◆ WORK TO COMPLETE ◆
In the listing that follows, count each line containing the string "screenshot" and report only the count.

◆ INPUT ◆
- Opening Delimiter -
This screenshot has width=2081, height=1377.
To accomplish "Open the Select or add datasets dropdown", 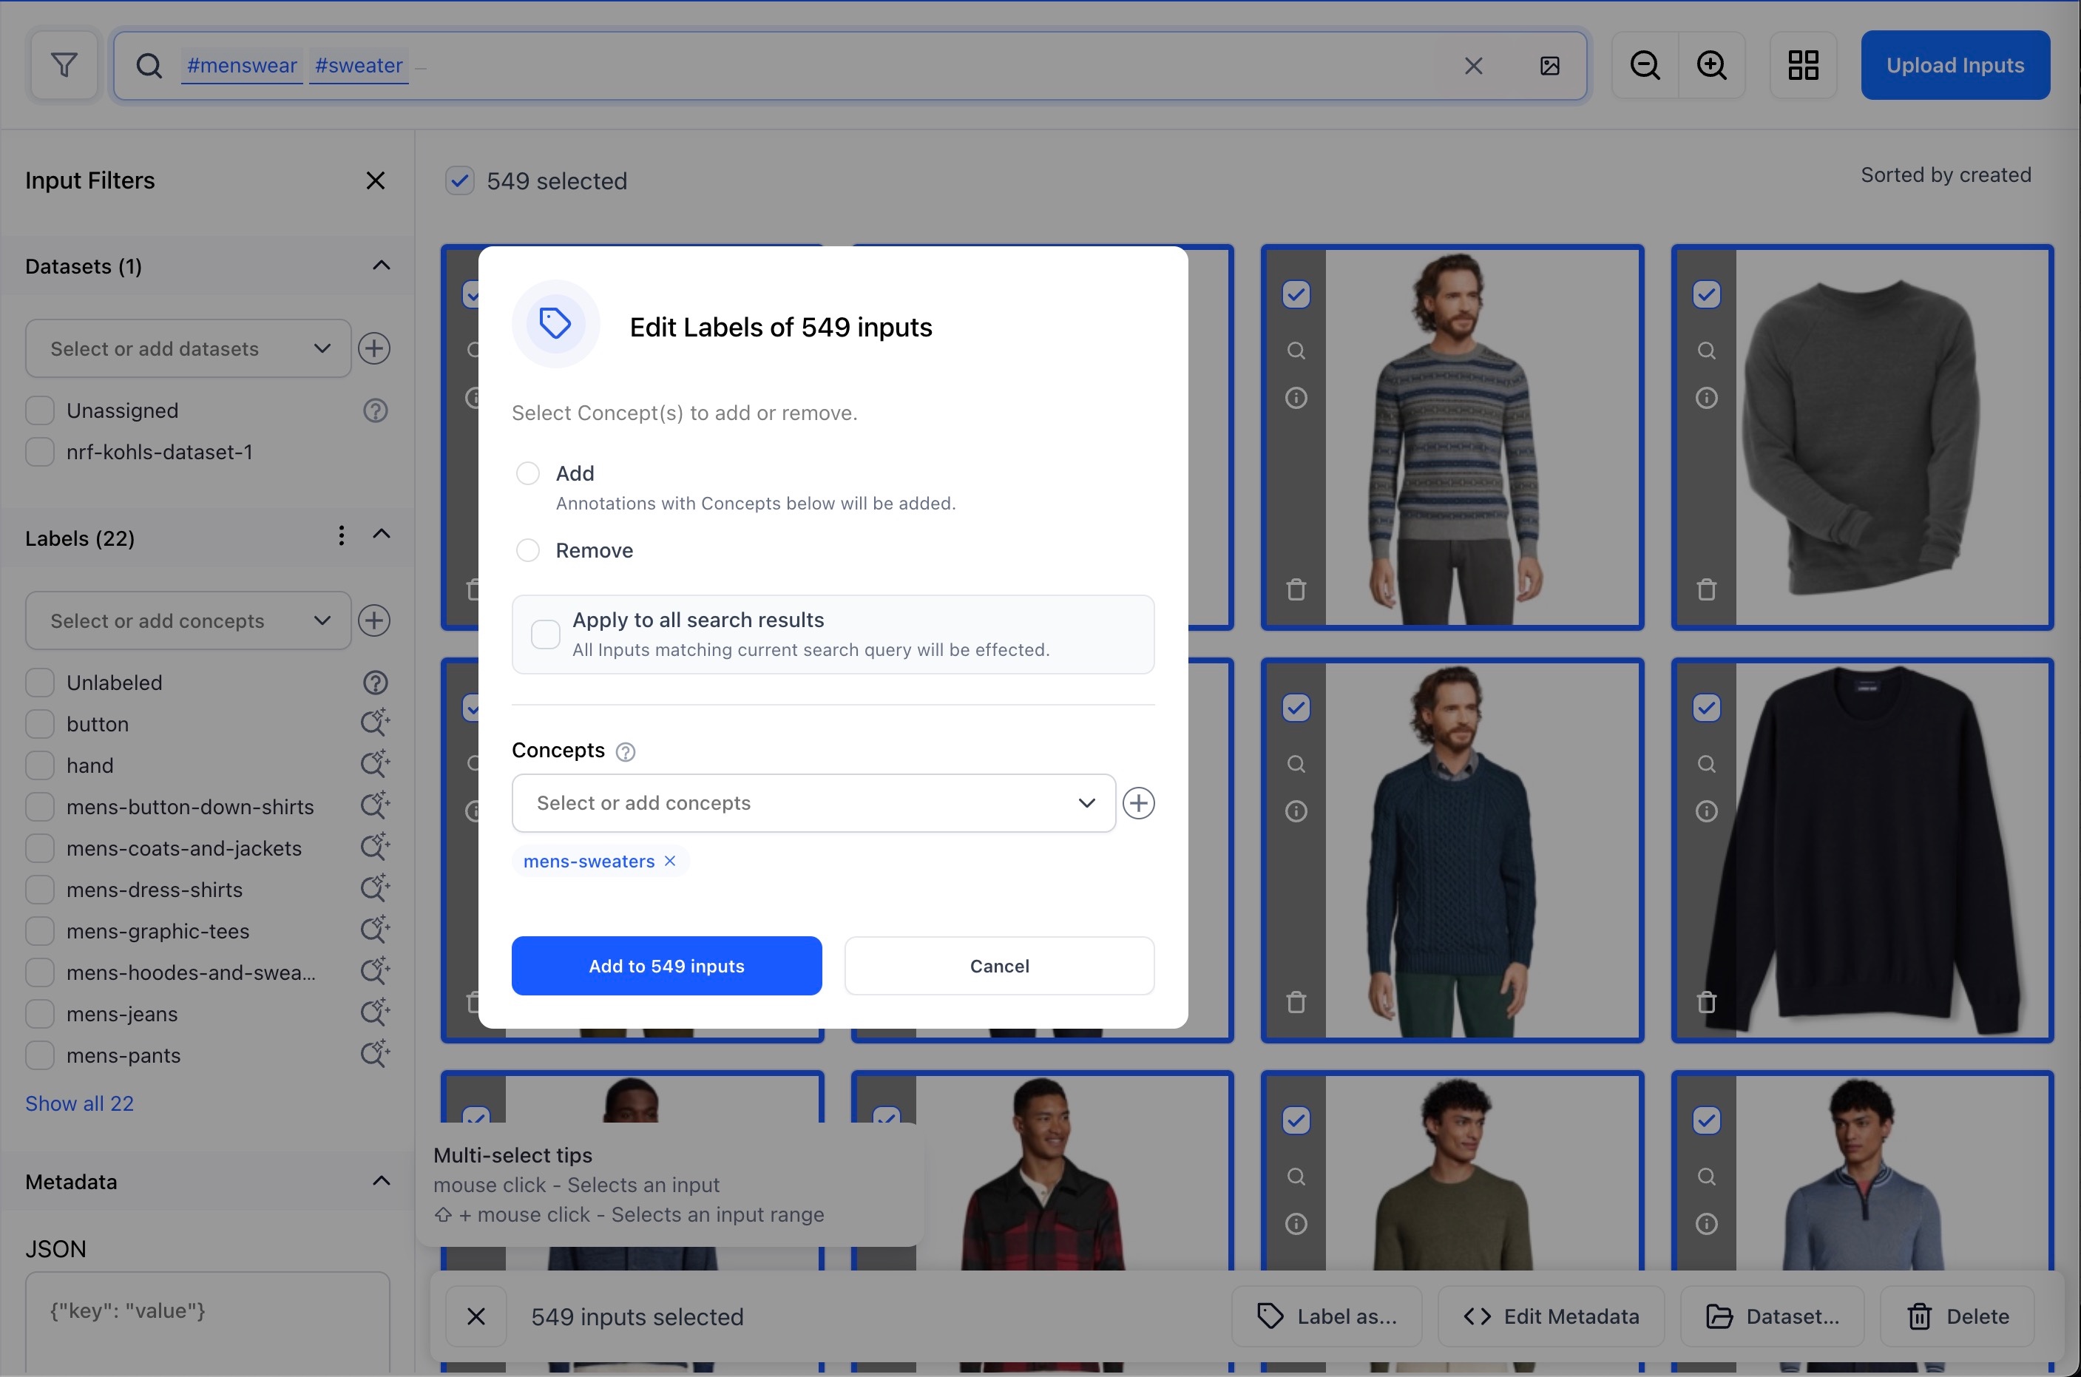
- Closing Delimiter -
- Opening Delimiter -
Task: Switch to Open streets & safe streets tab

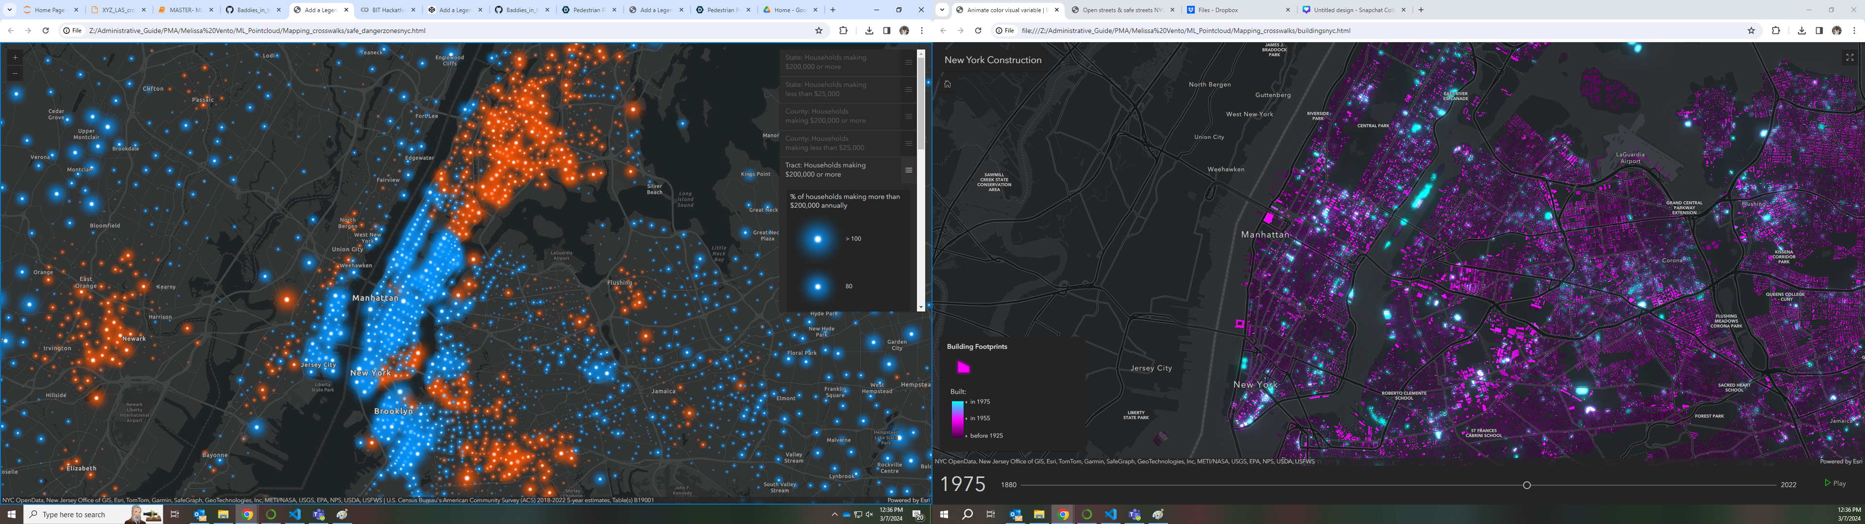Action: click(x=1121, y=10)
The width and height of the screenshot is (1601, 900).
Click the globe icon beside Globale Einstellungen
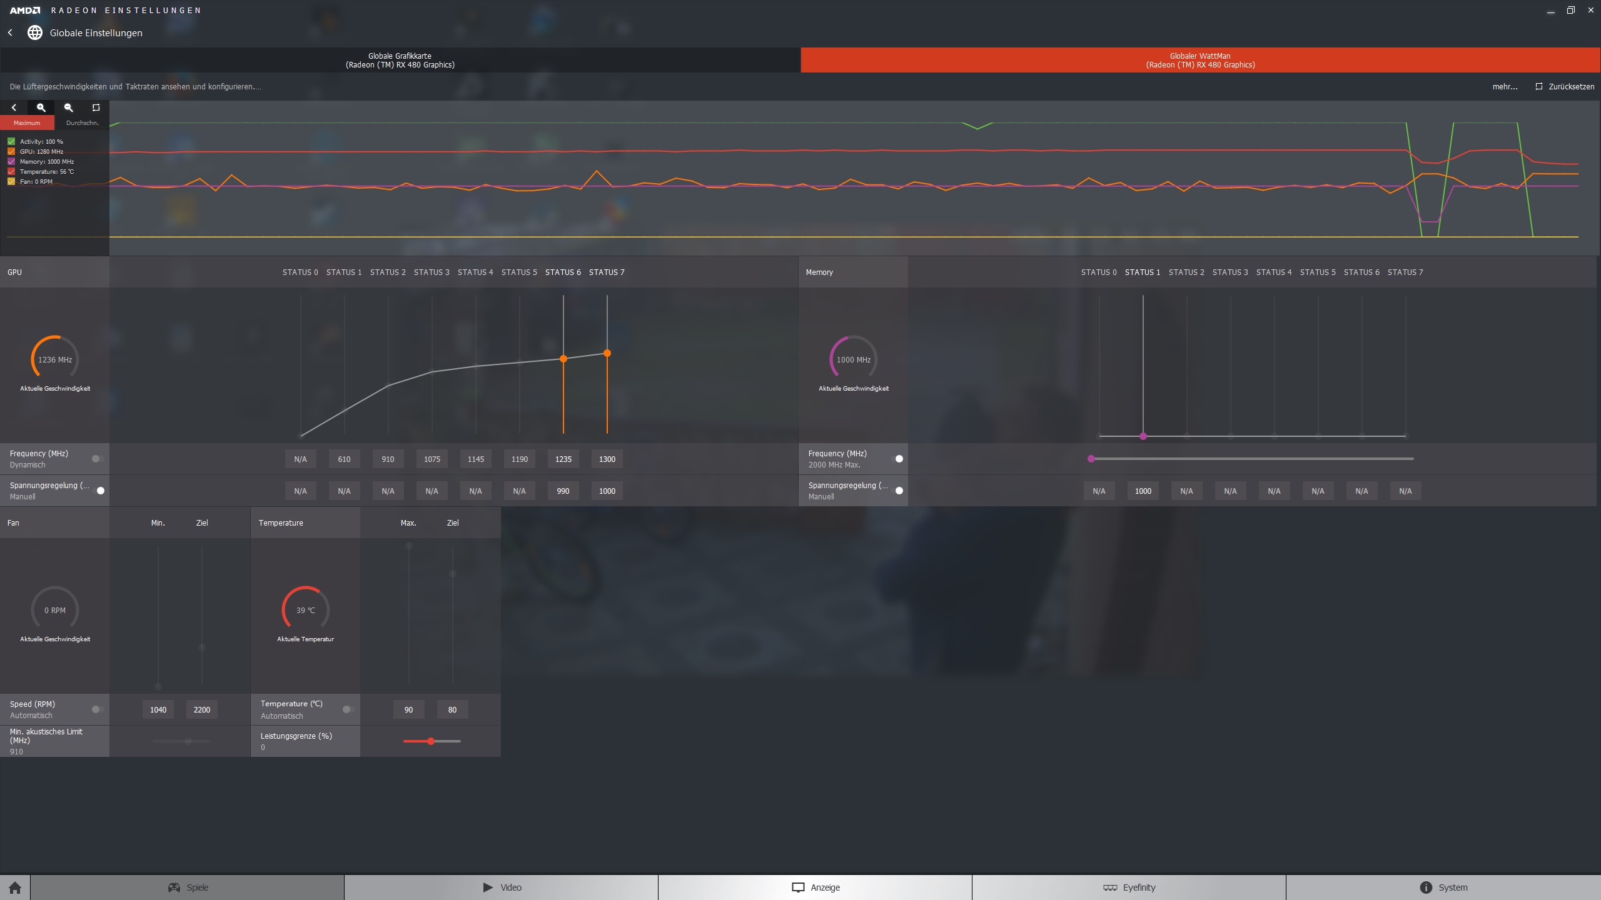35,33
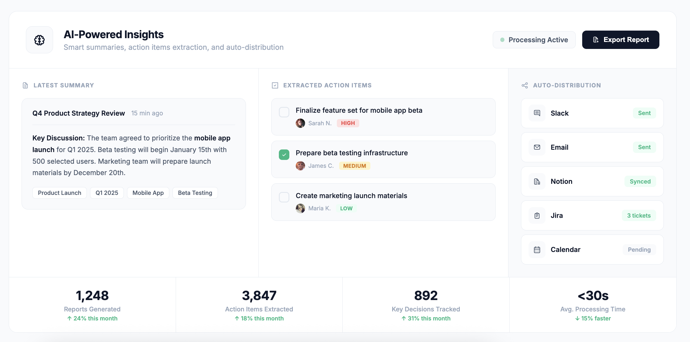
- Closing Delimiter -
◆ ANSWER BOX ◆
2